State v. Robert James Pope, Jr., 2019 WI 106, affirming an unpublished court of appeals opinion; case activity (including briefs)

In the most absurd decision this term (still time for worse), SCOW has denied a defendant sentenced to life without parole both a direct appeal and a new trial because the court system destroyed all of his trial transcripts. The defendant “sat on his rights,” said the majority opinion, written by Justice Ziegler. When his lawyer failed to file a timely notice of intent to pursue postconviction relief, he should have immediately, without counsel, figured out how to defend his appeal rights and effectively defended them. He didn’t. No relief.

In 1996, a jury convicted Pope of a double homicide. His lawyer agreed to file a notice of intent within 20 days of sentencing, but didn’t. Pope wrote and called him to ask about his appeal. So did Pope’s mom. Fourteen months later, Pope, pro se, moved the court of appeals to reinstate his appeal, but it found his allegations insufficient and denied the motion.

Pope spent the next 20 years trying to get his appeal rights reinstated. Wisconsin courts denied him relief at every turn because he never filed just the right document with just the right allegations. In 2016, his appeal was reinstated and he received an appellate lawyer, but by then all of the transcripts and the court reporter notes for his trial had been destroyed per SCR 72.01.

Without transcripts, his appellate lawyer couldn’t identify issues for review, so she asked the courts to presume prejudice and order a new trial.  What else could she do? The majority said: follow the procedure in State v. Perry,  136 Wis. 2d 92, 401 N.W.2d 748 (1987) and State v. DeLeon, 127 Wis. 2d 74, 377 N.W.2d 635 (Ct. App. 1985)–cases where only parts of transcripts were missing.  After consulting her crystal ball, Pope’s lawyer should have alleged “a facially valid claim of arguably prejudicial error.”  This would have triggered reconstruction of the record. If that proved impossible, then Pope might get a new trial. Majority, ¶23.

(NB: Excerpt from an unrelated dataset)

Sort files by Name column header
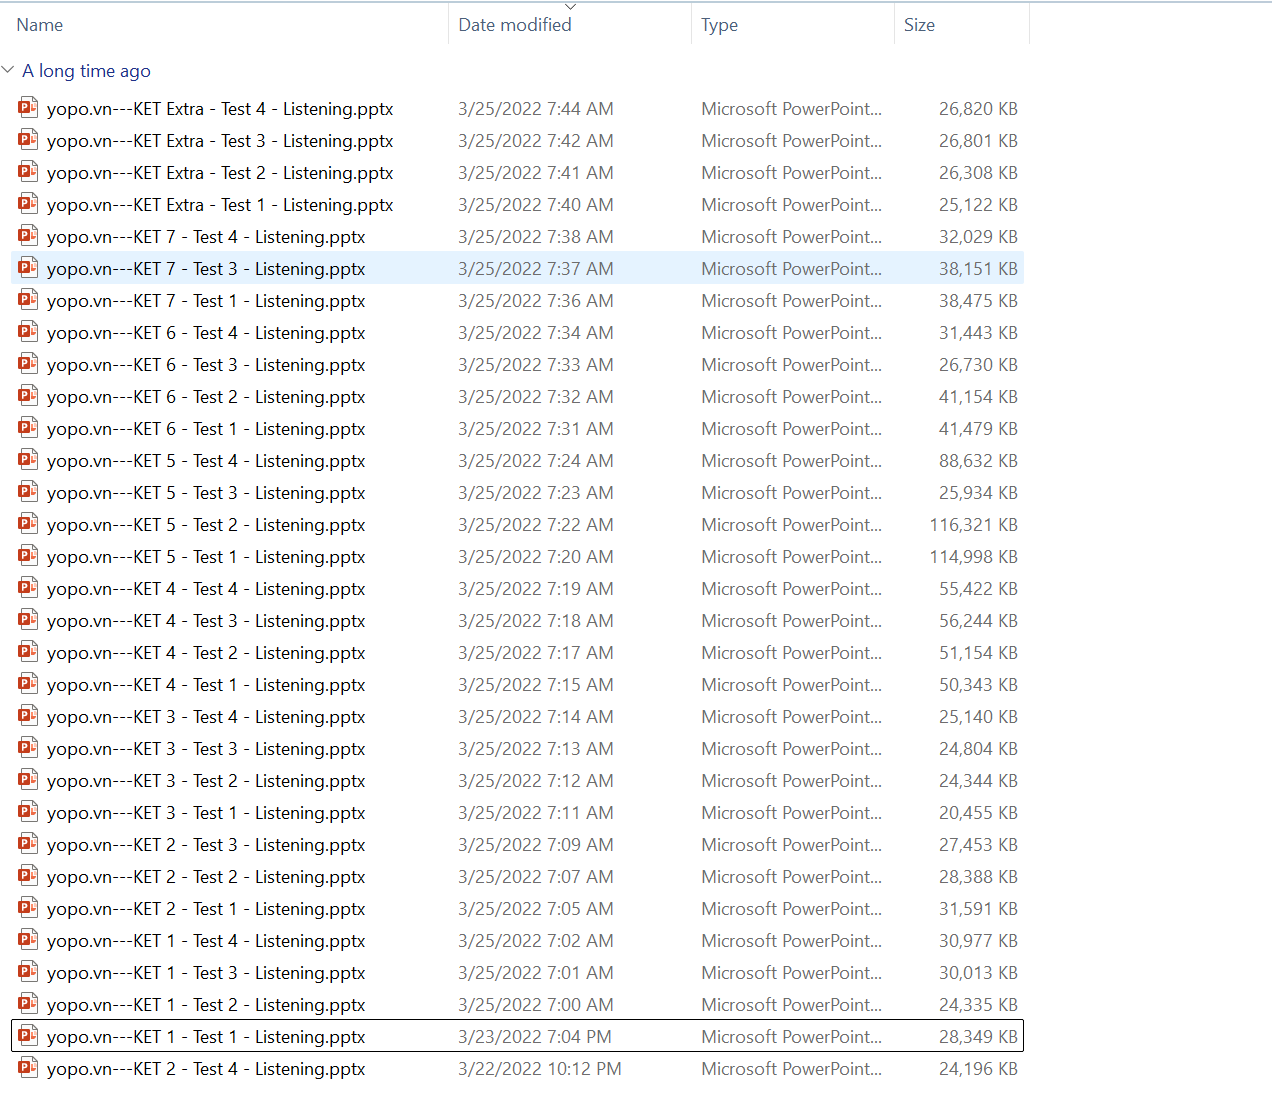This screenshot has width=1272, height=1108. (x=40, y=25)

The majority repeatedly held that the destruction of Pope’s transcripts was all his own fault. When his lawyer failed to file a timely notice of intent, he didn’t do anything for 14 months. (Trying to contact his lawyer didn’t count). He should have, pro se, figured out which pleadings to file, prepared them correctly, and submitted them immediately. Majority, ¶42. Also, he should have, pro se, read SCR 72 and ordered transcripts before the court destroyed them. Majority, ¶44.

The majority had zero sympathy for Pope’s pro se staus: “Pro se litigants, though acting without counsel, are still required to timely assert their rights. If they do not, then they may forfeit those rights.” Majority, ¶46. It said that if courts presumed prejudice when all the transcripts for an appeal were unavailable, criminal defendants would game the system by “sitting on their hands [in prison] for ten years” and then claiming they told trial counsel to file a notice of intent, in order to get a new trial. Majority, ¶36.

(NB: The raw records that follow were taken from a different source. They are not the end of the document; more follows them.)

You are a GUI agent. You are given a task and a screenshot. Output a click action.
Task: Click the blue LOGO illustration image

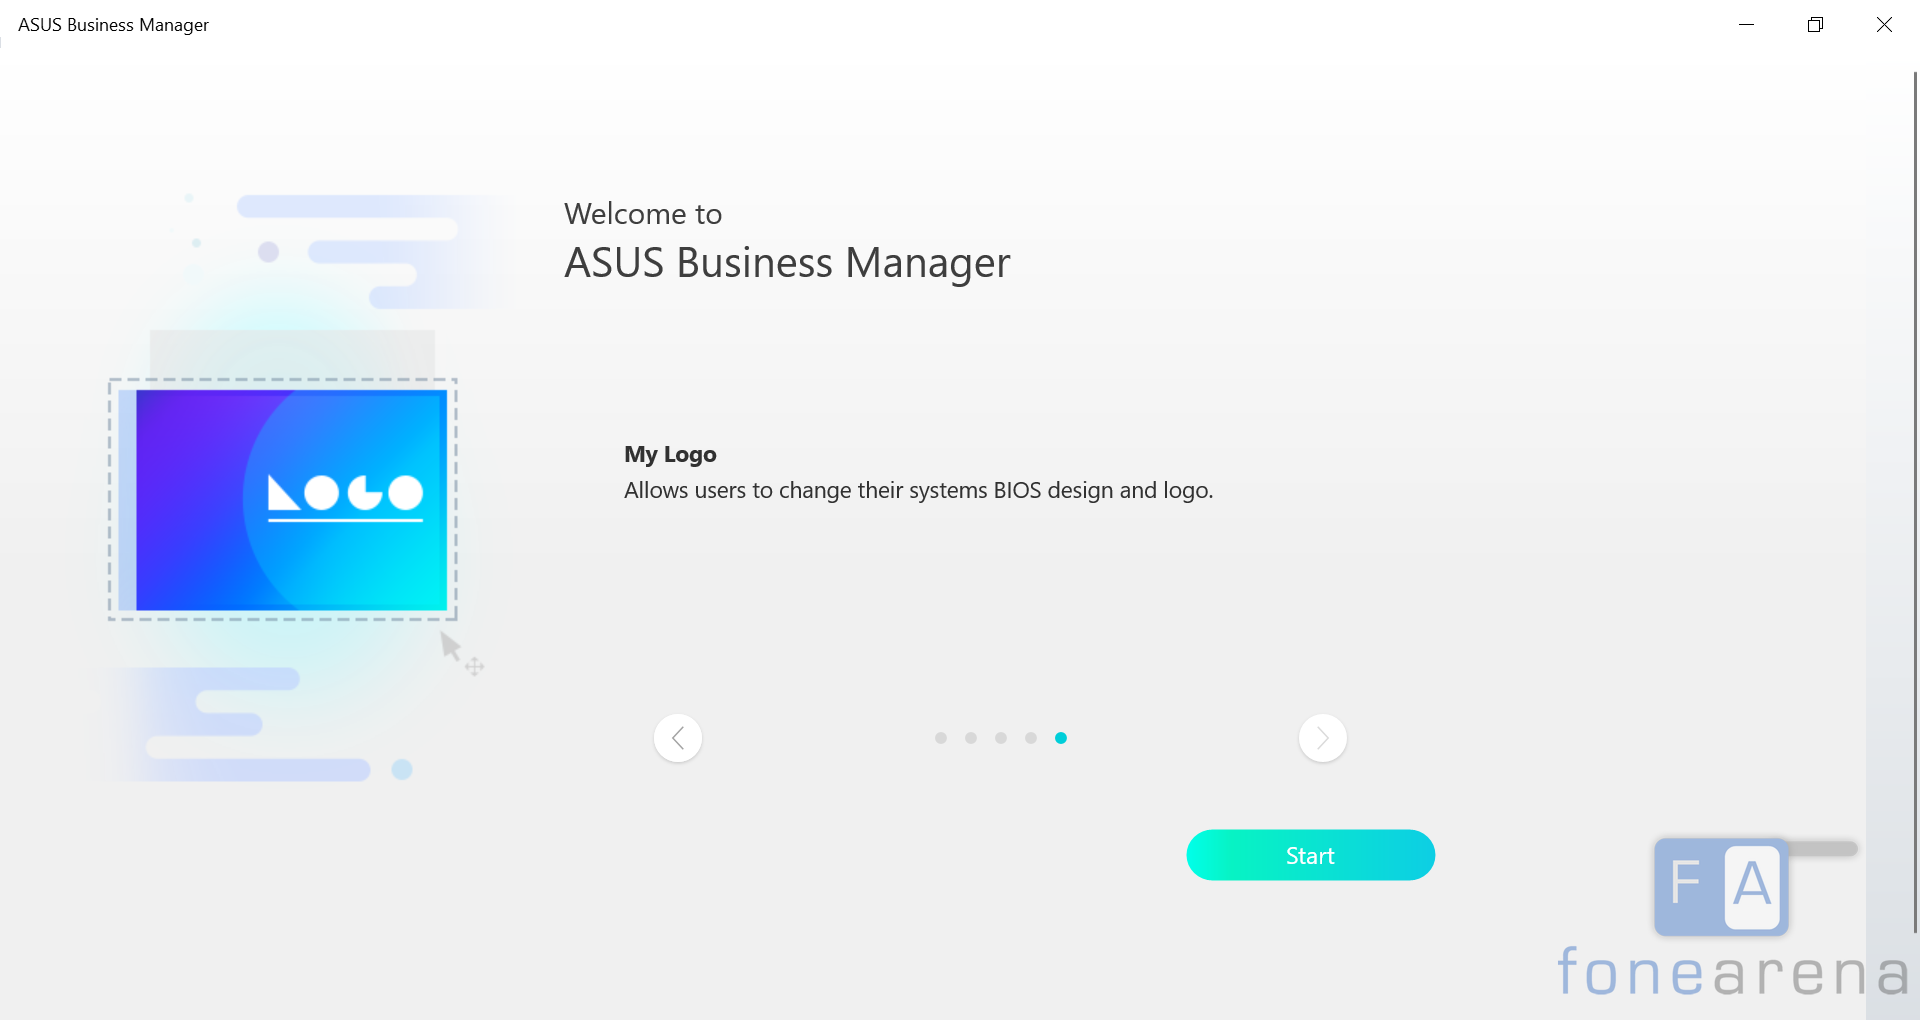291,499
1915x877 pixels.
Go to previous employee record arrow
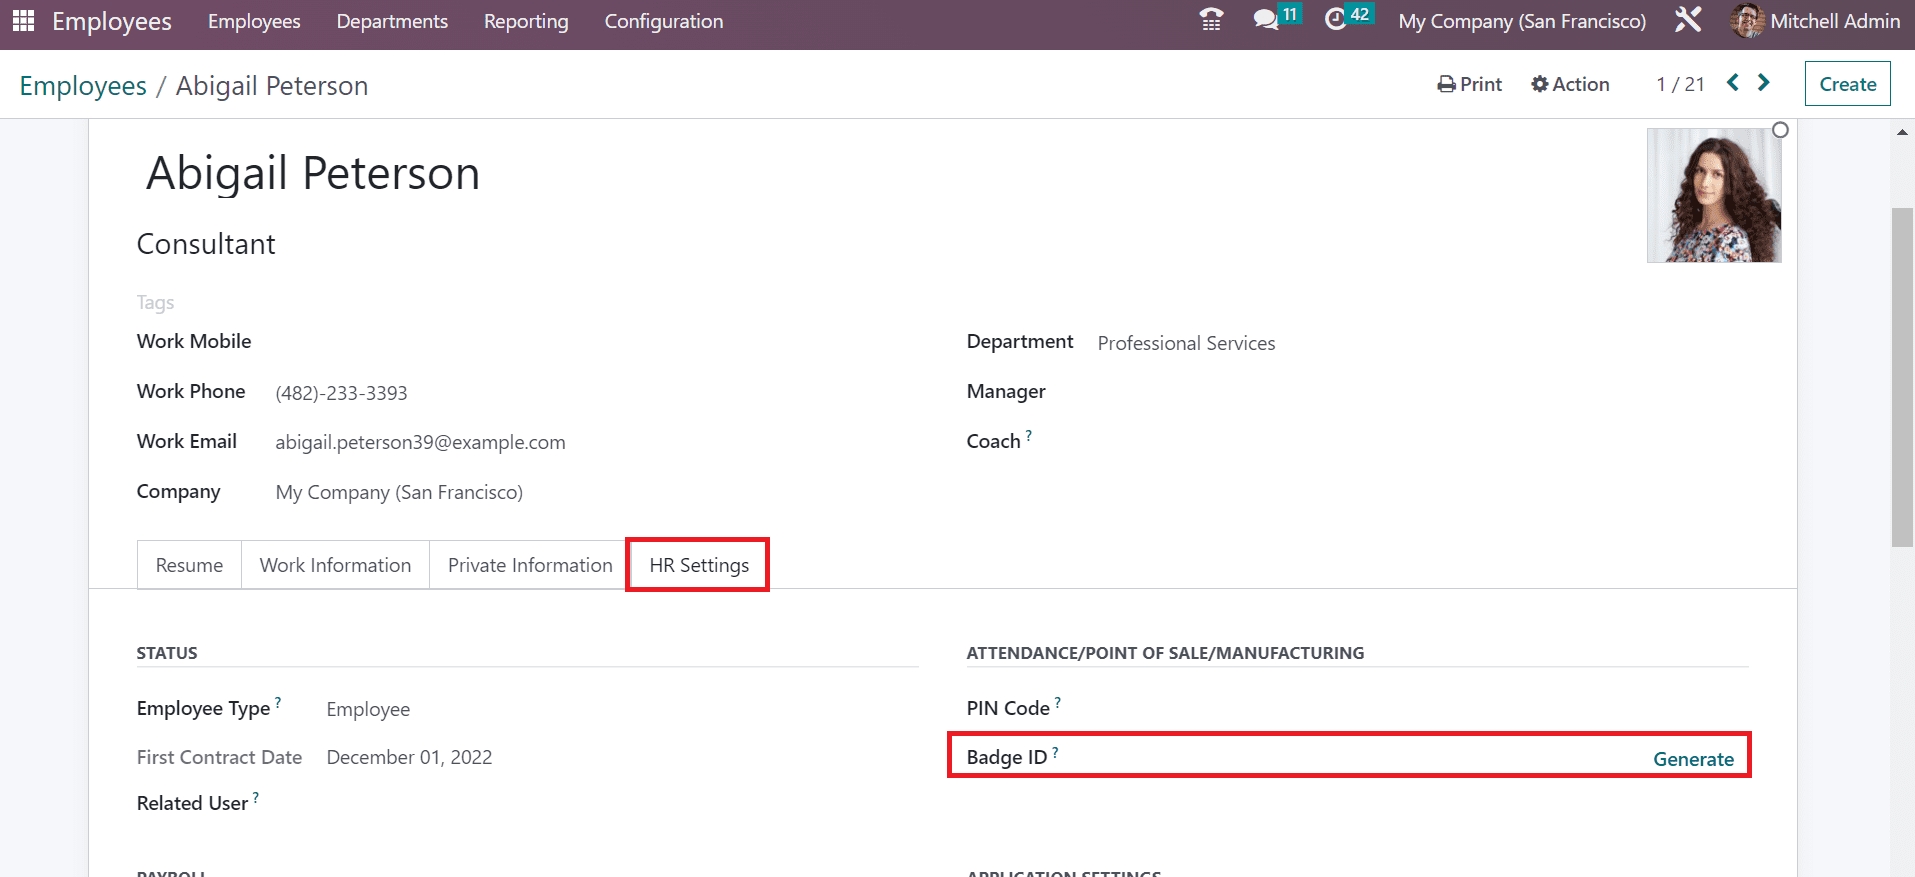[x=1733, y=83]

The dissent, written by R.G. Bradley and joined by Dallet and A.W. Bradley, had a 26-page field day with the majority opinion. The whole thing is “must read,” but here are the highlights:

¶57 The Constitution guarantees every criminal defendant the right to an attorney for an obvious reason. Attorneys are properly trained in the law and know how to navigate the court system. Nevertheless, the majority absurdly holds convicted prisoners to the same standards as trained lawyers. The Constitution grants criminal defendants the right to a meaningful direct appeal, aided by counsel. The majority pays lip service to these rights but then violates them. According to this court, if appointed counsel abandons his client and forfeits his appeal, then the criminal appellant must proceed on his own, without any counsel at all. If he does not follow the rules closely enough or within whatever unspoken period of time the court believes appropriate for deciphering the rules of appellate procedure, the appellant is simply out of luck. The Constitution does not countenance such a perversion of the criminal justice system.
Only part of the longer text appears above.